**Problem statement:** Although the records contain pictures, print none of them; print exactly the lines from the one with "Task: Click the Create an account link" through the last line.

Data in this exercise Start Marker

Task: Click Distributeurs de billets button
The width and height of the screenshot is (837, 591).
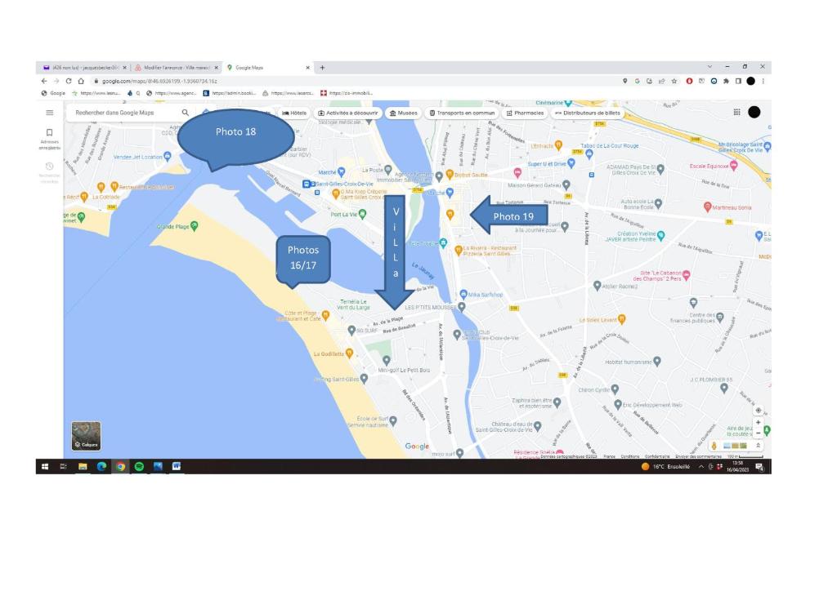Action: [x=587, y=113]
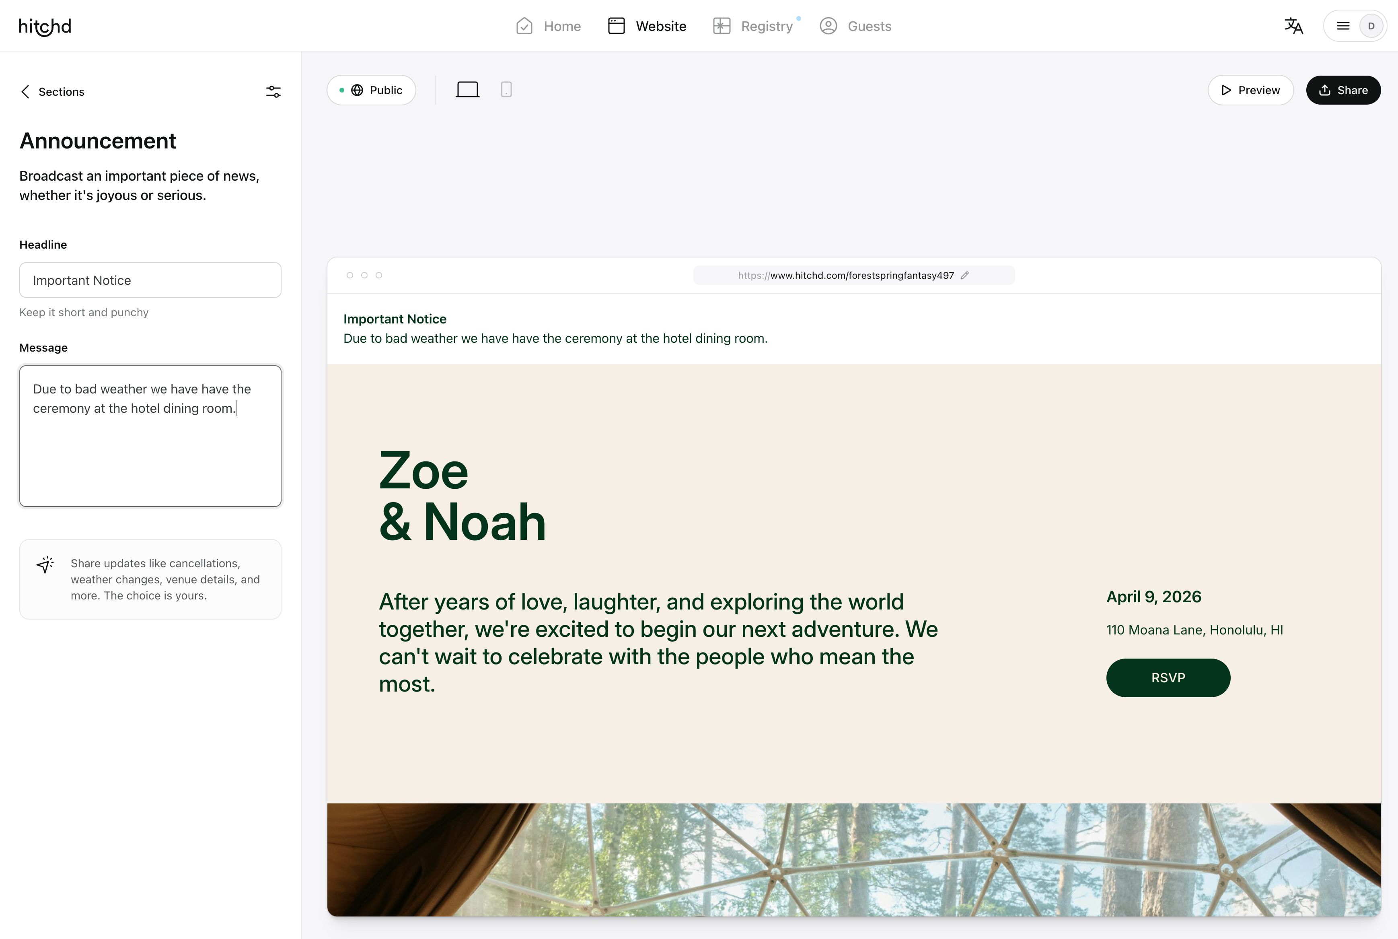Image resolution: width=1398 pixels, height=939 pixels.
Task: Go to the Guests tab
Action: [x=856, y=26]
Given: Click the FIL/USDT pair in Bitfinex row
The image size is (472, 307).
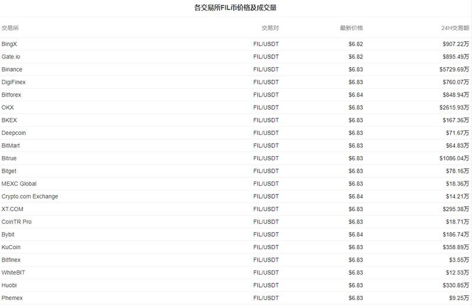Looking at the screenshot, I should pyautogui.click(x=266, y=260).
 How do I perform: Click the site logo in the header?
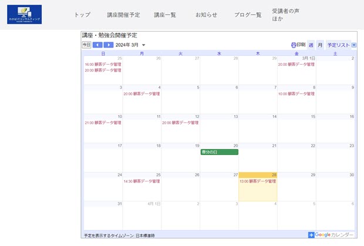tap(25, 15)
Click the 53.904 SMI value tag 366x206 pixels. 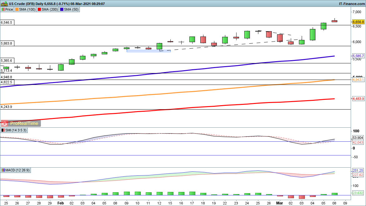pos(358,137)
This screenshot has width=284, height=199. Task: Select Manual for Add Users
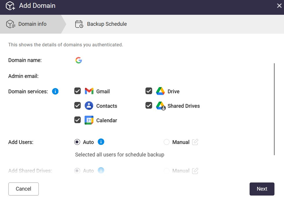166,142
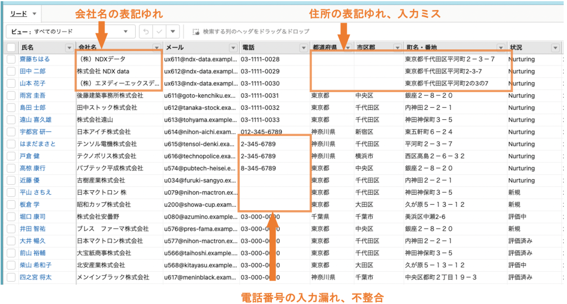The width and height of the screenshot is (567, 304).
Task: Click the checkmark save icon in the toolbar
Action: click(x=159, y=32)
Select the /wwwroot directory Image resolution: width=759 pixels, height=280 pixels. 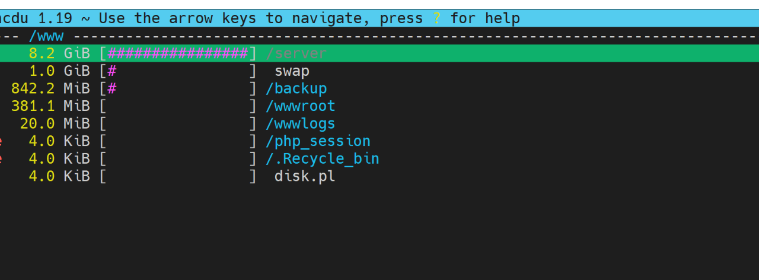coord(301,106)
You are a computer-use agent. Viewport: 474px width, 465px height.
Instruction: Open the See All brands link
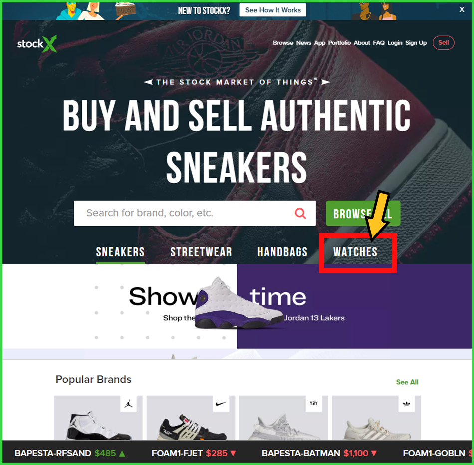[407, 382]
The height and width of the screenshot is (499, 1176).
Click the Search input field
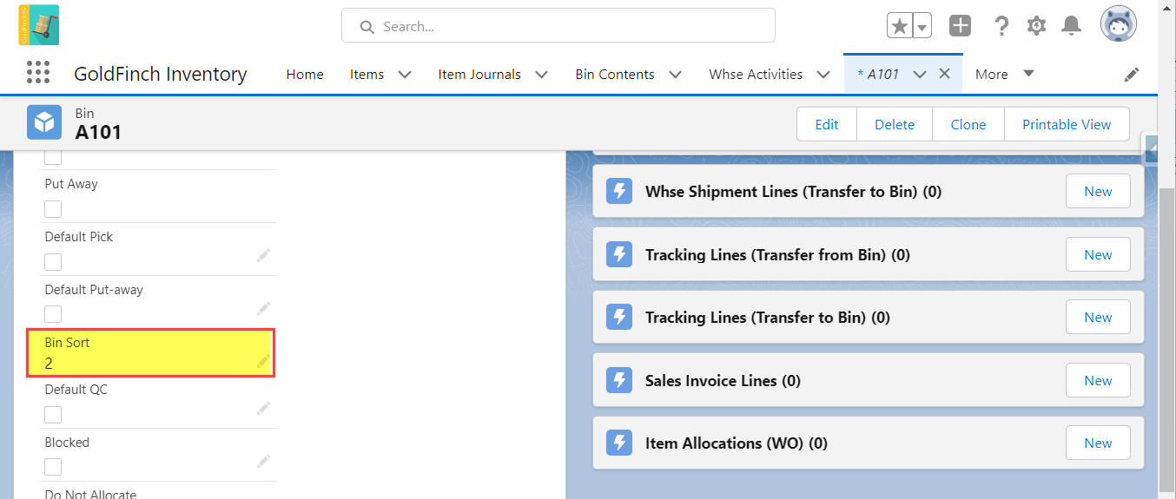(x=558, y=26)
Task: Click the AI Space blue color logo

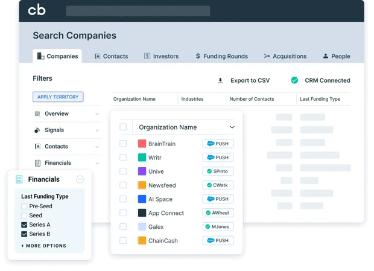Action: pos(142,199)
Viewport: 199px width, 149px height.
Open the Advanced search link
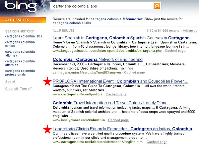(190, 30)
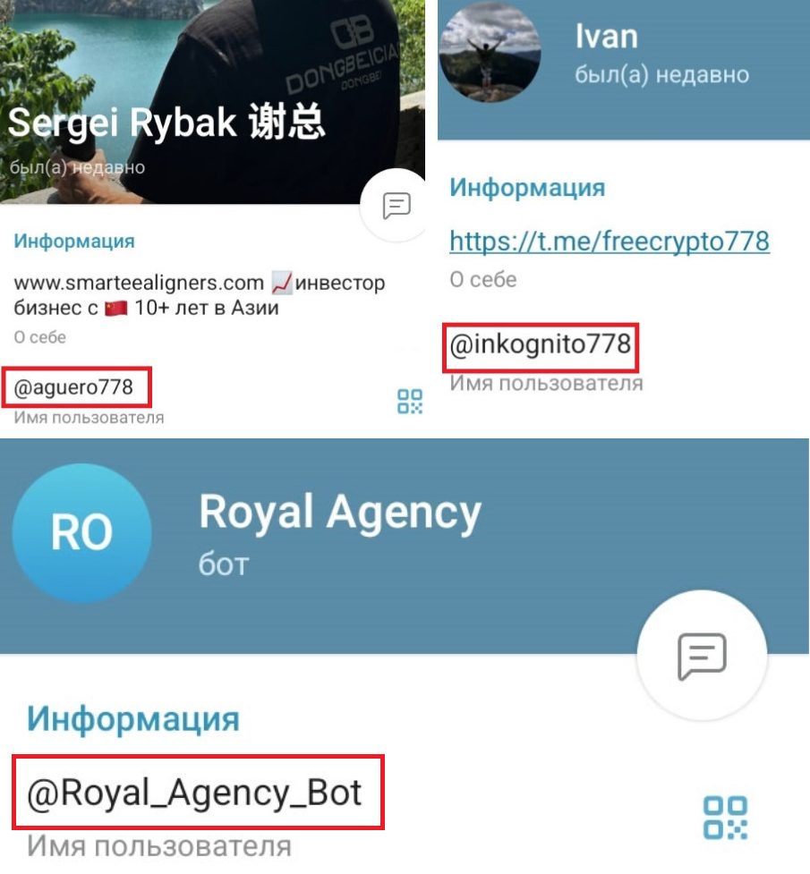The image size is (810, 874).
Task: Select the @aguero778 username
Action: 73,386
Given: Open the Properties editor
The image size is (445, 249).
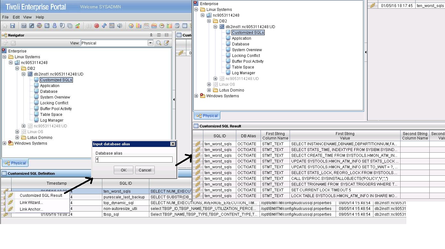Looking at the screenshot, I should click(24, 26).
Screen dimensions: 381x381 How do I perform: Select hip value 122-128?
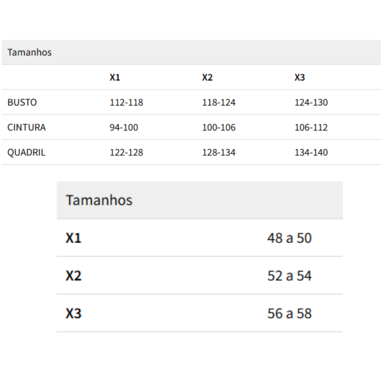pyautogui.click(x=127, y=152)
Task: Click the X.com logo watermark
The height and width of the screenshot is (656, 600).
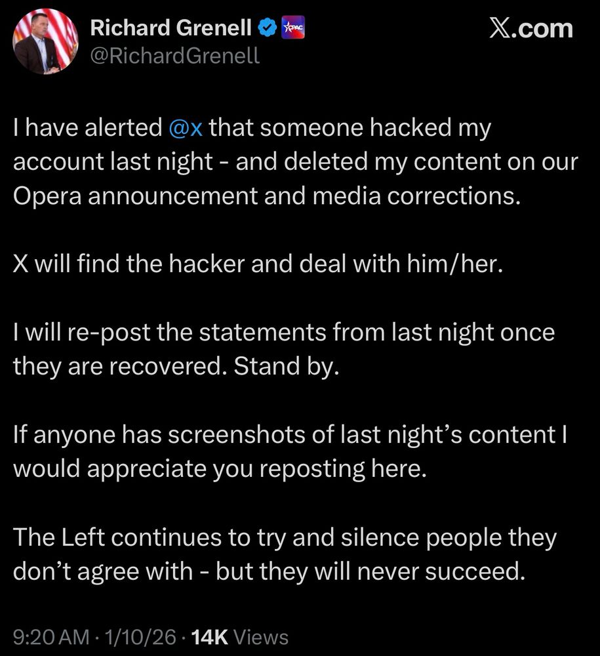Action: tap(530, 28)
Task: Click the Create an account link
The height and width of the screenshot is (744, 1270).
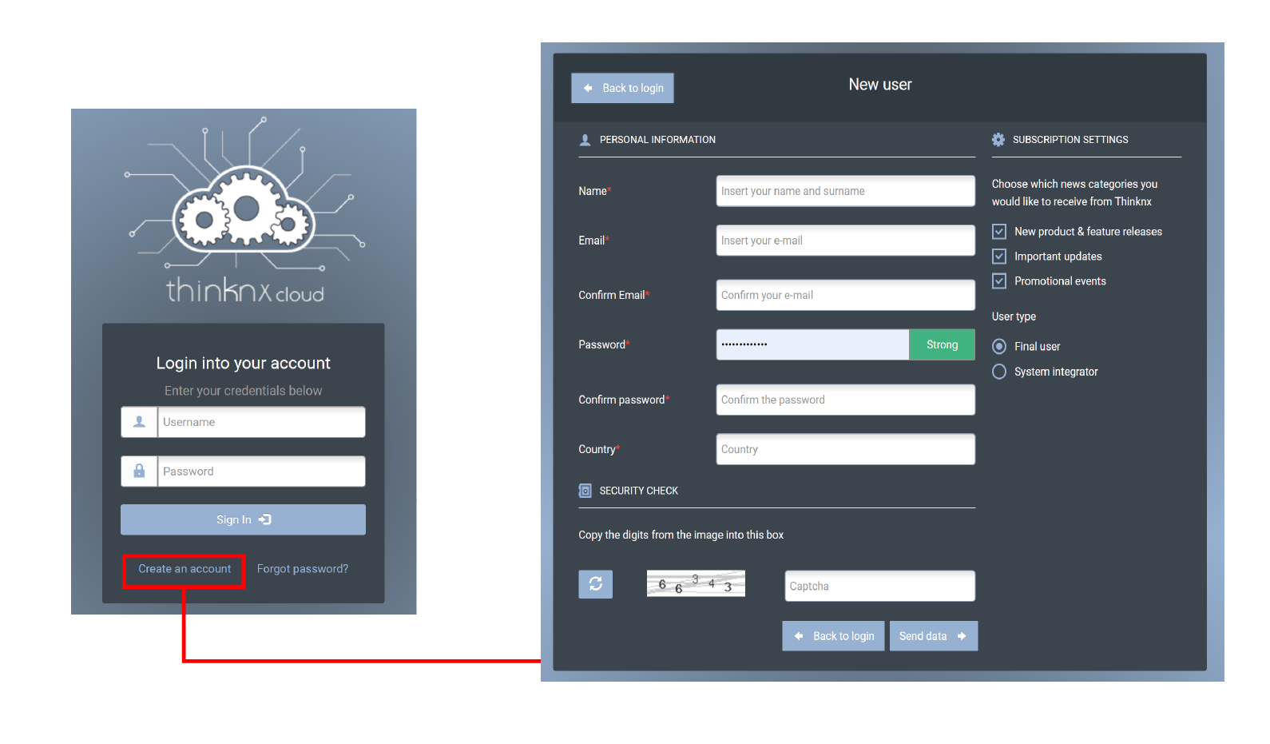Action: point(185,569)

Data in this exercise End Marker

**Answer section:**
Task: Click the Create an account link
The height and width of the screenshot is (744, 1270).
Action: point(185,569)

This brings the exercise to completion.